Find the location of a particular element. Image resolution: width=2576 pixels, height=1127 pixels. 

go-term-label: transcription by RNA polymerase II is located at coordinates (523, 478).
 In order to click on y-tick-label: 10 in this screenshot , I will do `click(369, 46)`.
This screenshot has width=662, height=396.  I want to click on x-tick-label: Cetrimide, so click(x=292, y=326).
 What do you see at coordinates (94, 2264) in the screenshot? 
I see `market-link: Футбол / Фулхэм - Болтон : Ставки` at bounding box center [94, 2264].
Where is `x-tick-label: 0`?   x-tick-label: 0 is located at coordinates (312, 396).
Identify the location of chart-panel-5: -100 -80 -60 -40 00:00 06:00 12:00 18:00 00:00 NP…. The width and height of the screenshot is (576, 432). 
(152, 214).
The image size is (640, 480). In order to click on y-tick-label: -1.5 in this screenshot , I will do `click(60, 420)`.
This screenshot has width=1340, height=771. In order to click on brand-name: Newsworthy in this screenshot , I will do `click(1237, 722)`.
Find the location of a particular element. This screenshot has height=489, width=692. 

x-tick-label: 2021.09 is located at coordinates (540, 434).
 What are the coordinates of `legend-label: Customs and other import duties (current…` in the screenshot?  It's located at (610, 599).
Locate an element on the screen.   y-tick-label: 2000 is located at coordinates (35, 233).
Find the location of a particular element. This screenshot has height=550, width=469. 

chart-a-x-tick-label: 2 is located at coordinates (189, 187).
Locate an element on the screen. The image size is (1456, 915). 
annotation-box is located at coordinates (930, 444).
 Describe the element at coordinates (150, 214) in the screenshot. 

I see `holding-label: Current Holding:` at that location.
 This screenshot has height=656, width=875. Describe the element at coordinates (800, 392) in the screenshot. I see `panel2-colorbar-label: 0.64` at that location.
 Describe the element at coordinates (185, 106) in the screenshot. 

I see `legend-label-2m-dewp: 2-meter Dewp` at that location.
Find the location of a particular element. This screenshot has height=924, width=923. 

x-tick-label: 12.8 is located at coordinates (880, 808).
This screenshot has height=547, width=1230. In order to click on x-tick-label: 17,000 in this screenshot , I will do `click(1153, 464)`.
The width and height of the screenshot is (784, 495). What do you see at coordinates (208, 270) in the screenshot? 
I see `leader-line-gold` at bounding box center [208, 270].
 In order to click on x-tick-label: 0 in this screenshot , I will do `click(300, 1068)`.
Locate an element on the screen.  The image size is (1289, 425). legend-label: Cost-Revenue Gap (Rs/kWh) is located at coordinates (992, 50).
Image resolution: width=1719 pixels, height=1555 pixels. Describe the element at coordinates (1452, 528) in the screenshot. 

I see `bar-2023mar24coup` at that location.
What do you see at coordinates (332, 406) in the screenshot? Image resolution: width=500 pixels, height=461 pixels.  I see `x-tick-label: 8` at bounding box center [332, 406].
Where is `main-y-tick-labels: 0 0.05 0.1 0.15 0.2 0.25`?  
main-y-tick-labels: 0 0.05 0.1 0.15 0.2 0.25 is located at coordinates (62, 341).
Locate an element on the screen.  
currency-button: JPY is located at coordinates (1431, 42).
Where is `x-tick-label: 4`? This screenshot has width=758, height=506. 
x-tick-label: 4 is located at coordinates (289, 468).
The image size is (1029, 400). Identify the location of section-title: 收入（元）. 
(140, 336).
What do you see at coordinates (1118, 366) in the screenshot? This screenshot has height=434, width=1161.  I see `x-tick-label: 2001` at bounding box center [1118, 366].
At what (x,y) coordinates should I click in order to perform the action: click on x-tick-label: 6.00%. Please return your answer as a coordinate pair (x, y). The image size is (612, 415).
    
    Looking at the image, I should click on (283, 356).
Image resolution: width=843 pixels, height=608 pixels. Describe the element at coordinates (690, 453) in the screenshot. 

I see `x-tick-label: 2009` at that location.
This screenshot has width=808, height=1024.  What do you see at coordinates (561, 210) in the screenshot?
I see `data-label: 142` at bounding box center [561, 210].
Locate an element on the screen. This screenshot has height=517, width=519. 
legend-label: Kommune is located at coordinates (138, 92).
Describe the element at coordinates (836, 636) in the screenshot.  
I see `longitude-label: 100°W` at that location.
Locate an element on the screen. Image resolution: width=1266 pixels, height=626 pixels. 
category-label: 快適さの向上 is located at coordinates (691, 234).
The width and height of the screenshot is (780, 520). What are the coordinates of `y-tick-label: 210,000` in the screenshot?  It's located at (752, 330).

+++++

» AIM OF THE TASK
Show every line above that contains the word "will".

» WRITTEN RESPONSE
 In order to click on y-tick-label: 10 in this screenshot , I will do `click(369, 46)`.
The image size is (640, 480). In order to click on y-tick-label: -1.5 in this screenshot , I will do `click(60, 420)`.
This screenshot has width=1340, height=771. In order to click on brand-name: Newsworthy in this screenshot , I will do `click(1237, 722)`.
This screenshot has height=547, width=1230. In order to click on x-tick-label: 17,000 in this screenshot , I will do `click(1153, 464)`.
 In order to click on x-tick-label: 0 in this screenshot , I will do `click(300, 1068)`.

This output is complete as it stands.